With an administration in power that mocks and disparages science — at the bidding of big special interests and for its own perceived political gain — it falls to Congress to ensure that our government is listening to science.
But right now, Congress itself often doesn’t act on the best available scientific knowledge — in no small part because of a fateful decision by Congress two and a half decades ago that cut off the flow of high quality, nonpartisan science to inform its decisions.
Until the mid-1990s, Congress employed its own scientists and experts at a nonpartisan “think tank” called the Office of Technology Assessment. It was an agency similar to the Congressional Budget Office, which provides budget and economic analysis; the Government Accountability Office, which audits and investigates problems throughout government; and the Congressional Research Service, which provides legal and policy analysis for legislation as it's written. OTA’s mission was to anticipate the implications of emerging technologies; to help Congress understand the scientific, technological and medical challenges and opportunities facing the nation; and to generate options for Congress.
Then came Newt Gingrich’s “Contract with America.” In 1995, the then-new speaker of the House wanted to cut as much spending as he could, and a politically expedient thing to cut was Congress’ spending in particular. An entire congressional support agency was a tempting target; better still, why not the science one, the work of which annoyed powerful interests and for which the strongest support came from a weak constituency: scientists and policy wonks.
So congressional Republicans completely defunded — eliminated — OTA, and slashed scientific staff at the other support agencies.
Our experience with infectious disease in the intervening decades, even before the coronavirus pandemic, has shown how much we’ve missed the OTA. After the anthrax attacks in 2001 and global outbreaks of Ebola, SARS, MERS and Zika, there would certainly have been an OTA report (if not multiple reports) on pandemics and how best to respond to them. Such reports would likely have assembled the best, most cutting-edge findings available, and presented that best science in a form ready for Congress. But much more important, behind the reports would have stood a network of scientists trusted by both parties to serve as in-house experts to advise any office or committee.
Instead, we’ve seen painful examples of what happens when science is sidelined. Without the OTA, unreliable and even deliberately false information fills the void. There is a pervasive problem in Congress now of information channeled through lobbyists, anonymously funded front groups and special interests. Administrative agencies — if not outright captured by special interests — are barraged with the same lobbyist-driven information and disinformation. Or, perhaps worst of all, scientific information never makes it to Congress at all.

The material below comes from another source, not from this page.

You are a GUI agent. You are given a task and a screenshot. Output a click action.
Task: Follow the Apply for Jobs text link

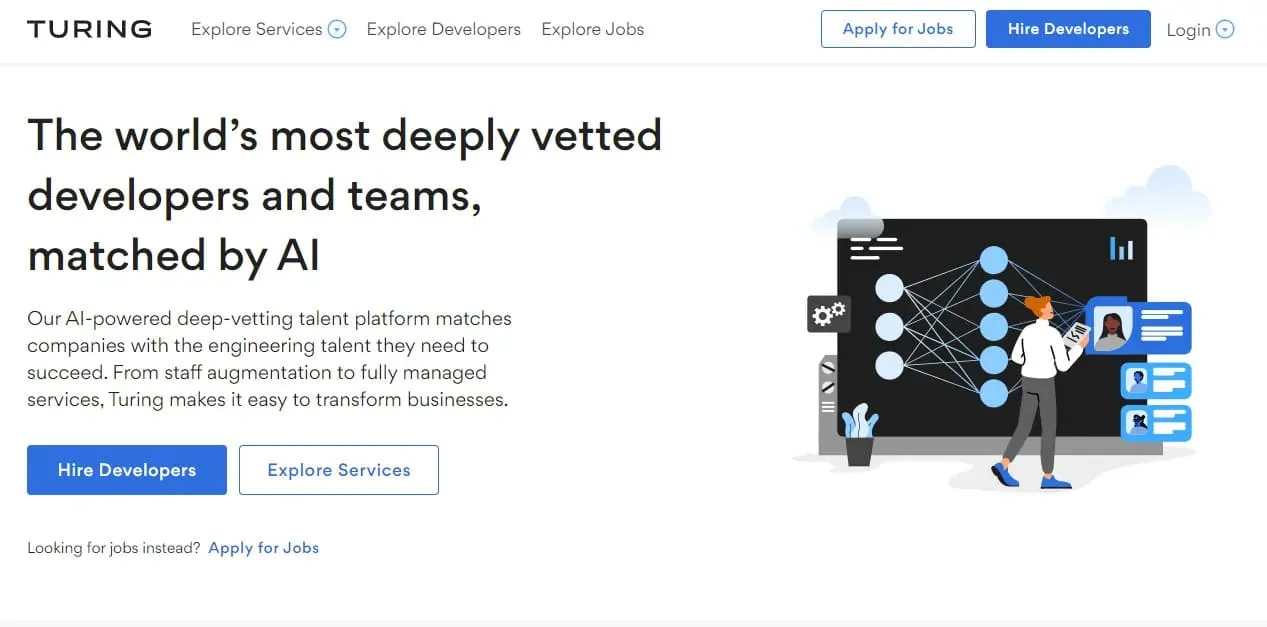tap(264, 548)

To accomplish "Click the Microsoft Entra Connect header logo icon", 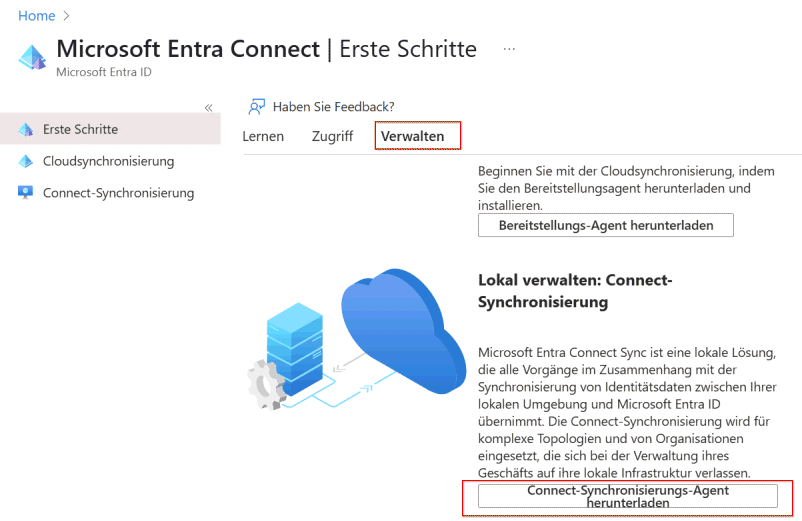I will coord(33,57).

One example is the debacle of COVID-19 testing. A lack of adequate testing is a major reason for the United States’ catastrophically slow response to the current crisis. Among the loud and self-interested voices in the debate, Congress could have used an OTA to help separate wheat from chaff, ignorance from fact, and lies from truth in a highly technical field, and ultimately to help put in place federal programs that ensure adequate testing. Mitigating a pandemic is vastly more costly — in lives and dollars — than being ready for it.

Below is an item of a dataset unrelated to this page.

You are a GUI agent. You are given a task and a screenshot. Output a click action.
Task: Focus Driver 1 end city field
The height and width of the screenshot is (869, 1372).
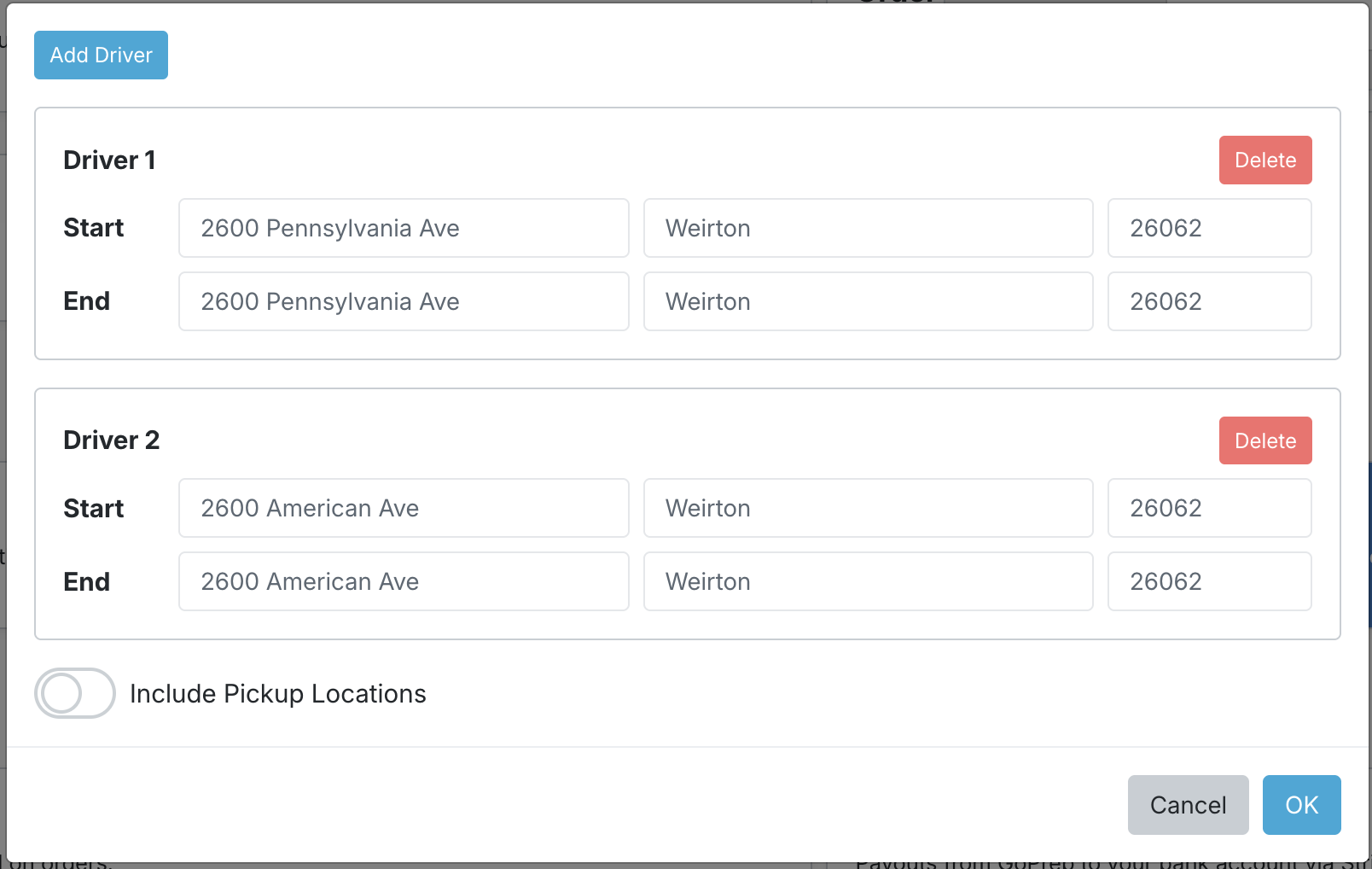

The United States is a science powerhouse with no excuse for being so ill-prepared for the coronavirus. We have the highest concentration of infectious disease experts in the world at the Centers for Disease Control and Prevention and National Institutes of Health. We are the birthplace of biotechnology, and home to some of the world’s most advanced biomedical research and pharmaceutical companies. Our research universities are the best in the world.
Good science is not the problem. It’s our leaders’ willingness to find and listen to it, and then translate that into good policy decisions.
Congress still faces challenges that demand the headlights of science, from climate change to artificial intelligence to genome editing to cybersecurity — not to mention this and future pandemics. Taking on those challenges will demand more and more of the best scientific expertise and data, something no single member of Congress can marshal without help. We will need the OTA more than ever in decades to come.
Thankfully, Congress has begun to recognize the void left without a nonpartisan scientific agency supporting its work. There are now bipartisan bills in both the House and Senate to revive and modernize the OTA, and members are calling for funding to both restart the agency and to rebuild scientific capacity in Congress’s other support agencies.
Science provides society its headlights — showing us where we are going and warning us of dangers ahead. The steadily climbing death totals and dire economic fallout from COVID-19 are a price of driving without headlights.
As Sen. Daniel Patrick Moynihan, D-N.Y., once said, everyone is entitled to their own opinion, but not to their own facts. By restoring Congress’s own scientific ability, we will help to ensure that it understands the facts. We must switch on our headlights. Then, together, we will see the challenges ahead more clearly and rise to meet them.